(Bloomberg) -- Mozambique selected a consortium including TotalEnergies SE and Electricité de France SA as strategic partners in a $4.5 billion hydropower project planned for the center of the southeast African nation, the government said in a statement Friday.

The 1,500-megawatt Mphanda Nkuwa dam and an associated transmission line may play a key role in mitigating a regional electricity shortage.

Neighboring South Africa is suffering its worst-ever power deficit, with rolling blackouts often lasting more than 12 hours a day, while Zambia and Zimbabwe have also battled shortages this year. Less than one-third of Mozambique’s population had access to electricity in 2020, according to the World Bank. 

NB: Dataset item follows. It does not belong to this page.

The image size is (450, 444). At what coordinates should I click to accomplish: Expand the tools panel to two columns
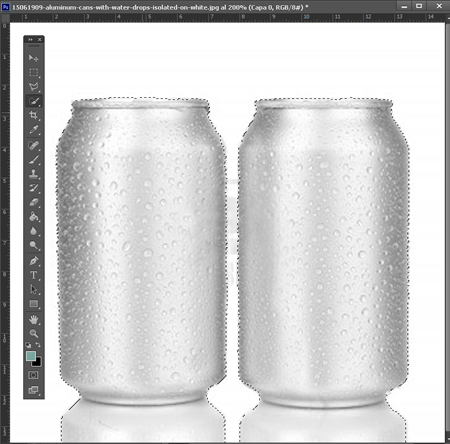click(30, 39)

Mphanda Nkuwa will be about 60 kilometers (37 miles) downstream the Zambezi River from the existing Cahora Bassa hydropower dam that has the capacity to generate 2,075 megawatts of power, more than half of which is sold to South Africa. The government previously said financial close was scheduled for 2024, and project completion by 2030.

The partners will be need to invest $500 million to $700 million in the project, according to the government.

The two consortia that bid for the project are: 

  • ETC Holdings, Zesco Ltd. of Zambia, CECOT, a Mota-Engil subsidiary, and PetroSA, a unit South Africa’s Central Energy Fund
  • EDF, TotalEnergies and Sumitomo Corp.